■ **AÇÃO SOLICITADA 1**: Você pode transcrever, do trecho sobre Riani, a parte que começa com as palavras que contêm "Em março de" e termina em "Praia Grande (SP)."?
■ **AÇÃO SOLICITADA 2**: Dê sequência ao trecho sobre Riani a partir do ponto em que ele para.

■ **TRECHO DO TEXTO**:
Em setembro de 1965 o Superior Tribunal Militar (STM) concedeu habeas corpus que o autorizou Riani a sair do Batalhão da Polícia Especial do Exército, no então Estado da Guanabara. Transferido para a 4ª Região Militar, em Juiz de Fora, assinou o termo de liberdade, mas foi logo detido ao deixar o foro castrense. De volta ao Rio de Janeiro, submeteu-se a um Inquérito Policial-Militar (IPM) instaurado para apurar irregularidades na CNTI e que o acusava de apropriação indébita de recursos.
Condenação
Enquadrado pela Lei de Segurança Nacional como subversivo, foi condenado em dezembro de 1965 a 17 anos de prisão. Em julho de 1966 teve a pena reduzida para dez anos pelo STM e, dois anos depois, graças a recurso acolhido pelo Supremo Tribunal Federal, para um ano e dois meses. Foi então libertado, pois já estava preso há quatro anos e dois meses, e retornou ao trabalho na Companhia Mineira de Eletricidade.
Contudo, os problemas com a Justiça não haviam terminado, em decorrência do IPM da CNTI, que continuava sob intervenção. Em agosto de 1969 recebeu voz de prisão e, processado em outubro, foi condenado a dois anos de reclusão, sendo levado para o presídio da ilha Grande (RJ). Após cumprir um ano e seis meses da pena foi posto em liberdade por bom comportamento. De volta a Juiz de Fora e à Companhia Mineira de Eletricidade, retomou os estudos, completando o curso técnico de eletrotécnica, em novembro de 1972, no Colégio Estadual Sebastião Patrus de Sousa.
Reassumiu as atividades sindicais em fevereiro de 1979, ao ser eleito vogal do Sindicato dos Trabalhadores na Indústria de Energia Hidrelétrica de Juiz de Fora na 1ª Junta de Julgamento e Conciliação da Justiça do Trabalho. Após a anistia, em agosto, filiou-se ao Partido do Movimento Democrático Brasileiro (PMDB).
Em março de 1980 elegeu-se delegado do Sindicato dos Trabalhadores em Energia Hidrelétrica de Juiz de Fora junto ao Conselho de Representantes da Federação dos Trabalhadores nas Indústrias Urbanas de Minas Gerais. Em agosto de 1981 participou da I Conferência Nacional da Classe Trabalhadora, realizada em Praia Grande (SP).

■ **DADOS FORNECIDOS**:

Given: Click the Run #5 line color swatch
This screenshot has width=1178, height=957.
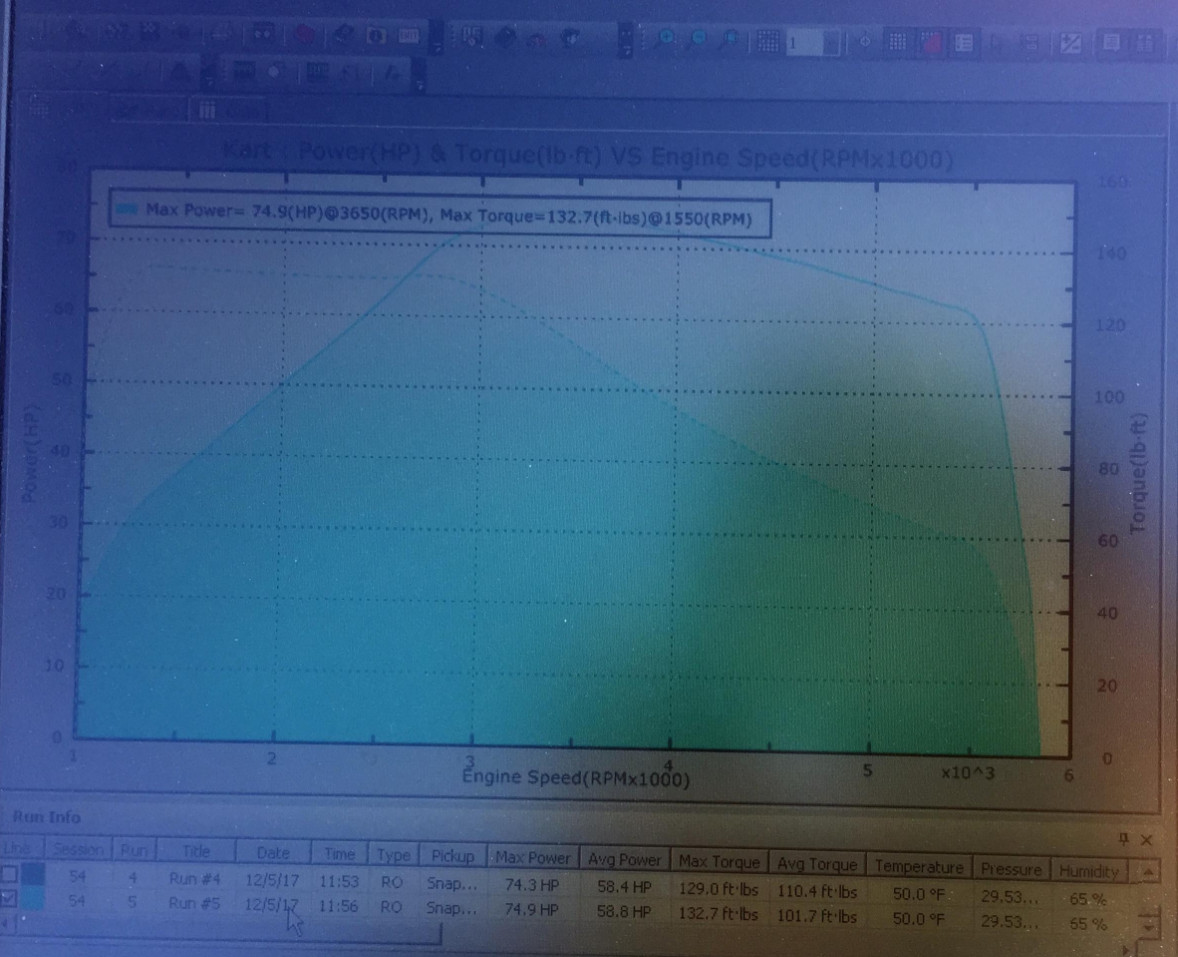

■ **RESPOSTA 1**:
Em março de 1980 elegeu-se delegado do Sindicato dos Trabalhadores em Energia Hidrelétrica de Juiz de Fora junto ao Conselho de Representantes da Federação dos Trabalhadores nas Indústrias Urbanas de Minas Gerais. Em agosto de 1981 participou da I Conferência Nacional da Classe Trabalhadora, realizada em Praia Grande (SP).

■ **RESPOSTA 2**:
Deputado
No pleito de novembro de 1982 elegeu-se deputado estadual pelo PMDB. Empossado em março do ano seguinte, integrou a Comissão de Assuntos Municipais na Assembleia Legislativa (1983-1984). Em maio de 1983 viajou para o Rio de Janeiro, onde participou dos trabalhos do 8º Congresso Nacional dos Trabalhadores nas Indústrias Urbanas e, em dezembro de 1984, formou-se em Direito pela Faculdade de Ciências Jurídicas Viana Júnior, de Juiz de Fora.
Candidatou-se à reeleição em outubro de 1986, obtendo uma suplência. Deixou a Assembleia ao término da legislatura, em janeiro de 1987. Afastado da vida pública, dedicou-se à advocacia trabalhista.
Em junho de 1994 a Assembleia Legislativa mineira reconheceu ter agido sob motivação política ao cassar seu mandato, em 1964, e reabilitou-o, assegurando-lhe os direitos previstos pela lei. Em agosto, o XIII Congresso Nacional dos Trabalhadores Urbanitários, realizado em Brasília, nomeou-o presidente de honra da Federação Nacional dos Urbanitários, filiada à Central Única dos Trabalhadores.
Tendo recusado os cargos de assessor presidencial, vogal da Justiça do Trabalho e ministro do Tribunal Superior do Trabalho, nunca manifestou outro interesse senão o de prosseguir na luta trabalhista.